Whilst it has been acknowledged that absences as a result of Covid-19 are unavoidable, there is increasing concern that persistent absence is having a severe impact on students’ education and outcomes. As all teachers know, both blocks of absence and inconsistent or patchy attendance are detrimental to progress and a lack of continuity in learning hinders students’ attainment.
The effects of poor attendance may be clear, but what can be done to improve student attendance is often less so and strategies vary locally and nationally. However, last month, the DFE updated its guidance on improving school attendance. This guidance is informed by engagement with schools who have significantly reduced their persistent absence levels, teachers’ standards, Ofsted’s school inspection handbook and other DfE statutory and non-statutory guidance. Below are some key takeaways we at Tute Education would like to share:
- High expectations: At all levels, for students, teachers, school leaders and the wider communities of schools, maintaining high expectations for attendance and punctuality are key. We not only need to reinforce expectations persistently, but also are advised to emphasise the importance and impact of attendance on attainment. To this end, helping students to see the progression of their learning, promoting what comes next and how lessons link together sequentially can help to reinforce the importance of attendance.
- Focus on the individual: Whilst issues with attendance are a common concern, causes are not uniform. Following up on absence and lateness with students to identify barriers and reasons for absence is critical. Including parents and carers in resolving these issues is often key and considering the individual needs and vulnerabilities of pupils should also inform the strategies deployed. Some students may benefit from buddy support or one to one input, others may require support with uniform, transport, wake up routines or emotional wellbeing. Others might require a more bespoke action plan to remove barriers. Daily or weekly check-ins to review progress and the impact of support and maintaining regular contact with families to discuss progress can all be critical strategies.

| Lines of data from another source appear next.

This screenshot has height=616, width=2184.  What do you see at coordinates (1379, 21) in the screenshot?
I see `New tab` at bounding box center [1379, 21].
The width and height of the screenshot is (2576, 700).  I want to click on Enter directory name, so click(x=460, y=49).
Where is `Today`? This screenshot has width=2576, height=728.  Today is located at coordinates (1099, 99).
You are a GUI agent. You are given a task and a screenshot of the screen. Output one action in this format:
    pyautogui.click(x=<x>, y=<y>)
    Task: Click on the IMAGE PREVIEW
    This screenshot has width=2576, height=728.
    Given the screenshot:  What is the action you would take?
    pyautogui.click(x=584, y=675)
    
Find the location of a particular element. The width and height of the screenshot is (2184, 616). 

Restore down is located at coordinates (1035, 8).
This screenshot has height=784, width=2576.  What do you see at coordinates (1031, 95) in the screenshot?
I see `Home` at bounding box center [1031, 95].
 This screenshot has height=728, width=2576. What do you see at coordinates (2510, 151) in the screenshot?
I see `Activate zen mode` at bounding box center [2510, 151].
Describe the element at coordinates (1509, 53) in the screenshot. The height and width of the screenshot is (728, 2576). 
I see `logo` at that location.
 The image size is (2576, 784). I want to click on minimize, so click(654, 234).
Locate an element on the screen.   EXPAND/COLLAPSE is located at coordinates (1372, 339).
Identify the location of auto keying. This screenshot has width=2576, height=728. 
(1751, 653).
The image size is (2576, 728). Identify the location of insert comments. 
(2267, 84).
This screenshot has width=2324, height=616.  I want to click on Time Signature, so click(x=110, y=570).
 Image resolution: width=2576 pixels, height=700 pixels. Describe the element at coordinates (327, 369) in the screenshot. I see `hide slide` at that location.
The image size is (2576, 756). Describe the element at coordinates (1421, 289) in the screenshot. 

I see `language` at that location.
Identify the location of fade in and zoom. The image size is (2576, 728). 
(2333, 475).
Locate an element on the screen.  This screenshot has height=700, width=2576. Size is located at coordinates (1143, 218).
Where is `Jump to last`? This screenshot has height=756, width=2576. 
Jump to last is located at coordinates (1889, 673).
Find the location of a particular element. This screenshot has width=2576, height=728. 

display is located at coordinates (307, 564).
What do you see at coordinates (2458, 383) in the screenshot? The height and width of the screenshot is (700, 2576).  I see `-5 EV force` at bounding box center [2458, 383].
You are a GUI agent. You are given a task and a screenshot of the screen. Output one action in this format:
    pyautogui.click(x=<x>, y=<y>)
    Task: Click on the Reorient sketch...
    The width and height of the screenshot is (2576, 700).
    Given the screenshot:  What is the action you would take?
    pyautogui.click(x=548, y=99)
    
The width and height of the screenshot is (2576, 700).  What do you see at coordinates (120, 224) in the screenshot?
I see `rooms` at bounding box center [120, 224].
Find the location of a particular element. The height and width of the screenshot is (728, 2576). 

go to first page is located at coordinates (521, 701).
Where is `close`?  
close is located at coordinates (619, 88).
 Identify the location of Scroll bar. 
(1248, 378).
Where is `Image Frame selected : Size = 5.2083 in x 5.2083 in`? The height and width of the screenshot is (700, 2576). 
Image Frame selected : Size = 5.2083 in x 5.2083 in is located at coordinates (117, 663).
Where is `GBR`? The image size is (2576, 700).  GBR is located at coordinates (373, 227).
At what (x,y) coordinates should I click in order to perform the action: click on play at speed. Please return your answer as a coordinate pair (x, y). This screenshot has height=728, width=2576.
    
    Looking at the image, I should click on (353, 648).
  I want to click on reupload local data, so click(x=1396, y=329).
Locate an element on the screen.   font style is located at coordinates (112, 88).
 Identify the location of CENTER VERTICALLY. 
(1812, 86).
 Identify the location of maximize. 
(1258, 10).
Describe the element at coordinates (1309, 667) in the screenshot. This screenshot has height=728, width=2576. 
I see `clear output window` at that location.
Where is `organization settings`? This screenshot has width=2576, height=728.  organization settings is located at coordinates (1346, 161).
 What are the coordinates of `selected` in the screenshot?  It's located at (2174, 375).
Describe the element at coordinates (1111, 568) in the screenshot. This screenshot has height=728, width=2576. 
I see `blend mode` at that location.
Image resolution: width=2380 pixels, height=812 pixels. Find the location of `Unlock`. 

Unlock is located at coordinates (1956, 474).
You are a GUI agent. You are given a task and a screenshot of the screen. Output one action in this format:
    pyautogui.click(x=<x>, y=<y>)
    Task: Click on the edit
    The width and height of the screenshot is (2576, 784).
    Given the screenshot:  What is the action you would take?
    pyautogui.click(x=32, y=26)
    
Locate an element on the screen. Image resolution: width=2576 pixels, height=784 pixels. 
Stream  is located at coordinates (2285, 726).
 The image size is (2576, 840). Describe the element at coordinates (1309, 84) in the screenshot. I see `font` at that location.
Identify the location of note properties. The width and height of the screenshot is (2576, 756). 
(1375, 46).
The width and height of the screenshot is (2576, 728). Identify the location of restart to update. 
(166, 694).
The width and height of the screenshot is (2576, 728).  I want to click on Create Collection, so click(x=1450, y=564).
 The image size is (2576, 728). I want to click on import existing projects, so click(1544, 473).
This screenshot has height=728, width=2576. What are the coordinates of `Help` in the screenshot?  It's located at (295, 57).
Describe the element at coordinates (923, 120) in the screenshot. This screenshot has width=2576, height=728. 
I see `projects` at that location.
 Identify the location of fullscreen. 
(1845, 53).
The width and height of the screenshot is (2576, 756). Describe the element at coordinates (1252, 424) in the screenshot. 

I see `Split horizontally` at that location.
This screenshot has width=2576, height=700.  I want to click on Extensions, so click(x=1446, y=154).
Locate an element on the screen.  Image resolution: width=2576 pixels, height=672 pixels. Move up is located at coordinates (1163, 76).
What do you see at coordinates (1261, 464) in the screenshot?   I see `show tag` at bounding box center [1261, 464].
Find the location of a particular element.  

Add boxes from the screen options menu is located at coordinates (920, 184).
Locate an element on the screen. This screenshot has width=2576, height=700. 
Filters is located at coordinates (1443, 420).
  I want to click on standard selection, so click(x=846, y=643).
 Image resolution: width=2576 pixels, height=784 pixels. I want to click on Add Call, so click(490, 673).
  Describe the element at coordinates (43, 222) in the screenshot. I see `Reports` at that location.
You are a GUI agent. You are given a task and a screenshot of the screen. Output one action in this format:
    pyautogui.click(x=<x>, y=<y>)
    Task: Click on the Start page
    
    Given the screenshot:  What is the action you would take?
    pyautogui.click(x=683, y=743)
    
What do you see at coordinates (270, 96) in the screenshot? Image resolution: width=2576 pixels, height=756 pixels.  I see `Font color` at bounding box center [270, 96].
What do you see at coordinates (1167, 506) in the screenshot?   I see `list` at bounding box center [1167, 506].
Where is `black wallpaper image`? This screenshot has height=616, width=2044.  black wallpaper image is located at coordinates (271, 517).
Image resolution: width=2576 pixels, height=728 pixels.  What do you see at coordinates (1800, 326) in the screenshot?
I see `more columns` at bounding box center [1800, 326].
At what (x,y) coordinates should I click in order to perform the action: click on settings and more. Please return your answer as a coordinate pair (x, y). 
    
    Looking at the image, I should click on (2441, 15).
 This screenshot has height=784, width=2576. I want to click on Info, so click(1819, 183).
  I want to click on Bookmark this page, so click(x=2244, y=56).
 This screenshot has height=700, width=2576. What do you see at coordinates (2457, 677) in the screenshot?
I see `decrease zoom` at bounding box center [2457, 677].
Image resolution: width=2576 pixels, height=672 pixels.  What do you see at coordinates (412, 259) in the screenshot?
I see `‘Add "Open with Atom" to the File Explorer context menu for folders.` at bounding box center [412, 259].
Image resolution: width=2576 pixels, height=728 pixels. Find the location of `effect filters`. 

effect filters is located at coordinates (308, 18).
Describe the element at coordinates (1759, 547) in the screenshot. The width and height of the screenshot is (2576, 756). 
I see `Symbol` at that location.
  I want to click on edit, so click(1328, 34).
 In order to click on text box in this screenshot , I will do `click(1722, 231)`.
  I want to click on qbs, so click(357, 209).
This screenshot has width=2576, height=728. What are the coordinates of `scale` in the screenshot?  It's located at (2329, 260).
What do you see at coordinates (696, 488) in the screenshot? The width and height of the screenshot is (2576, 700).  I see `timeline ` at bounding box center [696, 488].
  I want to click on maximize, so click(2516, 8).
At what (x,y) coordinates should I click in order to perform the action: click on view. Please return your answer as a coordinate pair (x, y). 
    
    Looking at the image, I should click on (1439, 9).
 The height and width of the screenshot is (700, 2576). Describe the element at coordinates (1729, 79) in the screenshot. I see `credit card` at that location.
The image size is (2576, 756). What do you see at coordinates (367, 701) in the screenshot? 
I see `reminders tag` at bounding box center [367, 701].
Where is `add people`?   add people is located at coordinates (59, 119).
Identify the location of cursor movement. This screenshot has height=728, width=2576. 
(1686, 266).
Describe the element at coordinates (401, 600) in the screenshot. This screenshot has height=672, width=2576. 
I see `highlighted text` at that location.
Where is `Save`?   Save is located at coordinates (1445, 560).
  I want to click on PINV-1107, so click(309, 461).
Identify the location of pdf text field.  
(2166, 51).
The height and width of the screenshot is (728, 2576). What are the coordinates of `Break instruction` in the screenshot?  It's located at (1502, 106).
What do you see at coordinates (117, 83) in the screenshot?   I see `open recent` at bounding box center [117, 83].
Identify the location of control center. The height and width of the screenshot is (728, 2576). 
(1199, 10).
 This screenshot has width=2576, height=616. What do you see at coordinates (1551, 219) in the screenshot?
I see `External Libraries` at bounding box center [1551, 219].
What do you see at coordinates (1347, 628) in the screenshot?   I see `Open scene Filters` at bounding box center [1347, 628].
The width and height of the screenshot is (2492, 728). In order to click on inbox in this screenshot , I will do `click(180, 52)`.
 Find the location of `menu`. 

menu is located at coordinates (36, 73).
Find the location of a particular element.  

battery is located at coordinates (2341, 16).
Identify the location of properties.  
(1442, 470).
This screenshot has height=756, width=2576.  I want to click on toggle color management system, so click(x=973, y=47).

- Praise progress: Have systems of reward and praise to encourage students both in their learning and their attendance. This applies to all students, providing tailored praise and encouragement when pupils attend and arrive on time will reinforce expectations unilaterally and collectively, fostering a positive learning environment. Being sure to welcome pupils back following an absence, letting them know it’s great to have them in class and providing good catch-up support to build confidence and bridge gaps can all help to improve attendance.
Improving student attendance must be a collective goal in education. Our impacts as schools, teachers, tutors, and mentors are muted if we do not get to ‘see’ our students. Collaborative working in addressing the issues leading to poor attendance is critical in mitigating the impact of lost learning, preventing further gaps forming and maximising progress for our students.